#### Text extract:

Compared to 2005, last year’s oil/condensate extraction rate increased by 69,200 tons (2.2 percent), and that of gas by 59.9 million m? (1.8 percent). A total of 43 bores (31 oil and 12 gas) became operational, and the drilling volume reached 151,100 meters. The output of bottled gas increased by 25,100 tons (14.7 percent), totaling 195,600 tons (compared to 170,500 tons in 2005). Light fraction output increased by 26,500 tons (11.1 percent), reaching a total of 265,200 tons (versus 238,500 tons in 2005).
It should be noted that the company saved 21 million cubic meters’ worth of production-technological gas loss by adopting modern preventive measures. Economizing on oil/condensate output by rationally managing production and technology needs amounted to 20,600 tons last year.
These indices could never have been reached without the constant updating of technological capacities. Last year the company launched a technological site for the collection and preliminary processing of oil at the Kybyntsi oil field of the Poltavanaftohaz oil and gas extraction directorate (Myrhorod raion, Poltava oblast). The new equipment allows the addition of two bores to the existing extraction/collection, transportation, and preliminary treatment facilities that boast oil production of nearly 30 tons every 24 hours). Automated regulation and control of the equipment installed here allow personnel to manage and control technological processes more efficiently, ensure reliable hydrocarbon counts, and significantly improve working conditions.
In Lokhvytsia raion, Poltava oblast, a separator gauge installation was revamped and a high-pressure 6.5 km gas pipeline made operational, which coupled this installation with the preliminary gas treatment one.
At the Chyzhiv and Hkynsk-Rozbyshiv fields the high and low pressure gas transportation currents have been split. This has ensured extra output of some 100,000 m? of gas every 24 hours by securing stable oil/gas-lifting supplies. These extra production capacities will make it possible to add another six bores scheduled for operation in 2007-08, which will yield over 600,000 m? every 24 hours.

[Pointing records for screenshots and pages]
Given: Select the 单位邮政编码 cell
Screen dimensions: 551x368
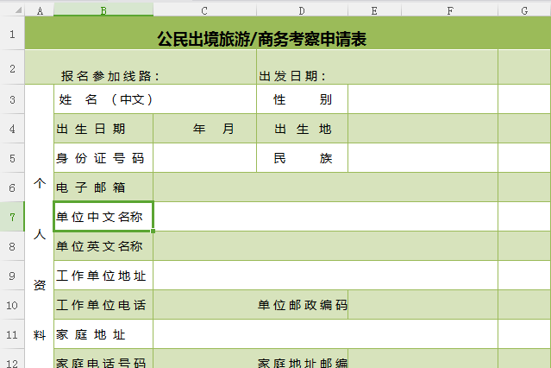Looking at the screenshot, I should pyautogui.click(x=302, y=305).
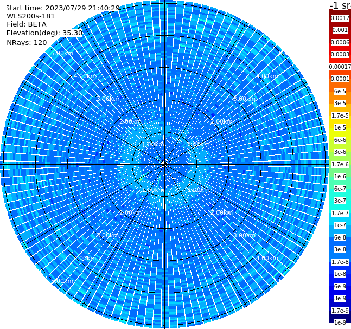The image size is (351, 329).
Task: Click the Elevation(deg): 35.30 label
Action: 44,33
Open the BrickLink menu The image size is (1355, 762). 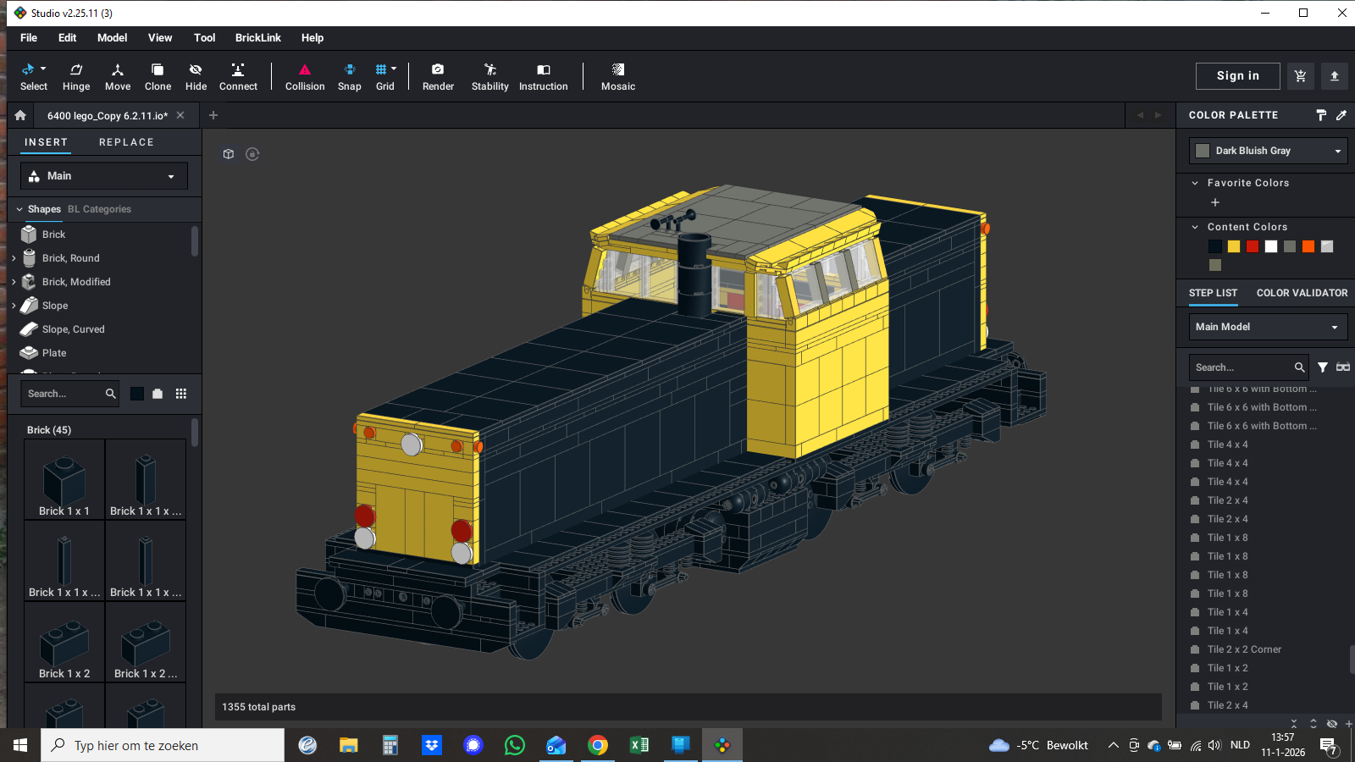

#### Problem description:
Reproduce the passage of the oil and gas output report between "In Lokhvytsia raion, Poltava" and "every 24 hours.", inclusive, word for word.

#### Output for this exercise:
In Lokhvytsia raion, Poltava oblast, a separator gauge installation was revamped and a high-pressure 6.5 km gas pipeline made operational, which coupled this installation with the preliminary gas treatment one.
At the Chyzhiv and Hkynsk-Rozbyshiv fields the high and low pressure gas transportation currents have been split. This has ensured extra output of some 100,000 m? of gas every 24 hours by securing stable oil/gas-lifting supplies. These extra production capacities will make it possible to add another six bores scheduled for operation in 2007-08, which will yield over 600,000 m? every 24 hours.